__Items from a dataset__:
######
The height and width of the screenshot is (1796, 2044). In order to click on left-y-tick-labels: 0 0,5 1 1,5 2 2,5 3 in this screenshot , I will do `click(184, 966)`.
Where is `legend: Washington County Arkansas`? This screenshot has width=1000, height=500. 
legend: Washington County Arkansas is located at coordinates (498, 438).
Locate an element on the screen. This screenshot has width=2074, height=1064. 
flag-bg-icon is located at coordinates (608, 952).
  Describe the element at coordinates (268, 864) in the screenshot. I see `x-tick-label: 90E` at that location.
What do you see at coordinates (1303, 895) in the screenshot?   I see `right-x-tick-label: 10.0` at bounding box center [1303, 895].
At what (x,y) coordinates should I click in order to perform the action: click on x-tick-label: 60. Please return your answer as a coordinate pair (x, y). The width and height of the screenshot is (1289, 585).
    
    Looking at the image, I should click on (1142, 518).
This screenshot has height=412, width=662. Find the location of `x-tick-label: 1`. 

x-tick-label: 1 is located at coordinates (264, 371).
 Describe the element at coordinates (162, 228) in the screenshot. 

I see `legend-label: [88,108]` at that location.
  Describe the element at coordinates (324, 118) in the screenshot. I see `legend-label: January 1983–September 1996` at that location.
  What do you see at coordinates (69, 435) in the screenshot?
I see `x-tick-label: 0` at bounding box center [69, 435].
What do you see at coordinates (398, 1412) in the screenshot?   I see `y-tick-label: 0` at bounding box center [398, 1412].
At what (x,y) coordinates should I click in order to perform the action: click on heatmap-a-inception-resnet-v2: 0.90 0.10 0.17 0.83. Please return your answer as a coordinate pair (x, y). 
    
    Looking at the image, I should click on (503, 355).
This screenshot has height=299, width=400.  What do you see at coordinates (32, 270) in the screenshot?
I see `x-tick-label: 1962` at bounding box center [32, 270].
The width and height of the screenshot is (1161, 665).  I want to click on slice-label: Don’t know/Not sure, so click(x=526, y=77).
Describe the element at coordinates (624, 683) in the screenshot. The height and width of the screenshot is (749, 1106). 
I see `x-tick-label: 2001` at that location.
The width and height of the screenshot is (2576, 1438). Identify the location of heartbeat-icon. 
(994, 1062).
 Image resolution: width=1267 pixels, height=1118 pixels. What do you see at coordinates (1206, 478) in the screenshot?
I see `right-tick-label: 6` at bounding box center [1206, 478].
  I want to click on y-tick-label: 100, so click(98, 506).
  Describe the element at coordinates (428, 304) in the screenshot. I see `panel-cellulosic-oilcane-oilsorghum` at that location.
######
Turn every line of the listing into a Markdown table with the columns "Row" and "Line." Number the rows in order and omit blank lines.

__Exercise answer__:
| Row | Line |
|---|---|
| 1 | The height and width of the screenshot is (1796, 2044). In order to click on left-y-tick-labels: 0 0,5 1 1,5 2 2,5 3 in this screenshot , I will do `click(184, 966)`. |
| 2 | Where is `legend: Washington County Arkansas`? This screenshot has width=1000, height=500.  |
| 3 | legend: Washington County Arkansas is located at coordinates (498, 438). |
| 4 | Locate an element on the screen. This screenshot has width=2074, height=1064.  |
| 5 | flag-bg-icon is located at coordinates (608, 952). |
| 6 |   Describe the element at coordinates (268, 864) in the screenshot. I see `x-tick-label: 90E` at that location. |
| 7 | What do you see at coordinates (1303, 895) in the screenshot?   I see `right-x-tick-label: 10.0` at bounding box center [1303, 895]. |
| 8 | At what (x,y) coordinates should I click in order to perform the action: click on x-tick-label: 60. Please return your answer as a coordinate pair (x, y). The width and height of the screenshot is (1289, 585). |
| 9 |     Looking at the image, I should click on (1142, 518). |
| 10 | This screenshot has height=412, width=662. Find the location of `x-tick-label: 1`.  |
| 11 | x-tick-label: 1 is located at coordinates (264, 371). |
| 12 |  Describe the element at coordinates (162, 228) in the screenshot.  |
| 13 | I see `legend-label: [88,108]` at that location. |
| 14 |   Describe the element at coordinates (324, 118) in the screenshot. I see `legend-label: January 1983–September 1996` at that location. |
| 15 |   What do you see at coordinates (69, 435) in the screenshot? |
| 16 | I see `x-tick-label: 0` at bounding box center [69, 435]. |
| 17 | What do you see at coordinates (398, 1412) in the screenshot?   I see `y-tick-label: 0` at bounding box center [398, 1412]. |
| 18 | At what (x,y) coordinates should I click in order to perform the action: click on heatmap-a-inception-resnet-v2: 0.90 0.10 0.17 0.83. Please return your answer as a coordinate pair (x, y).  |
| 19 |     Looking at the image, I should click on (503, 355). |
| 20 | This screenshot has height=299, width=400.  What do you see at coordinates (32, 270) in the screenshot? |
| 21 | I see `x-tick-label: 1962` at bounding box center [32, 270]. |
| 22 | The width and height of the screenshot is (1161, 665).  I want to click on slice-label: Don’t know/Not sure, so click(x=526, y=77). |
| 23 | Describe the element at coordinates (624, 683) in the screenshot. The height and width of the screenshot is (749, 1106).  |
| 24 | I see `x-tick-label: 2001` at that location. |
| 25 | The width and height of the screenshot is (2576, 1438). Identify the location of heartbeat-icon.  |
| 26 | (994, 1062). |
| 27 |  Image resolution: width=1267 pixels, height=1118 pixels. What do you see at coordinates (1206, 478) in the screenshot? |
| 28 | I see `right-tick-label: 6` at bounding box center [1206, 478]. |
| 29 |   I want to click on y-tick-label: 100, so click(98, 506). |
| 30 |   Describe the element at coordinates (428, 304) in the screenshot. I see `panel-cellulosic-oilcane-oilsorghum` at that location. |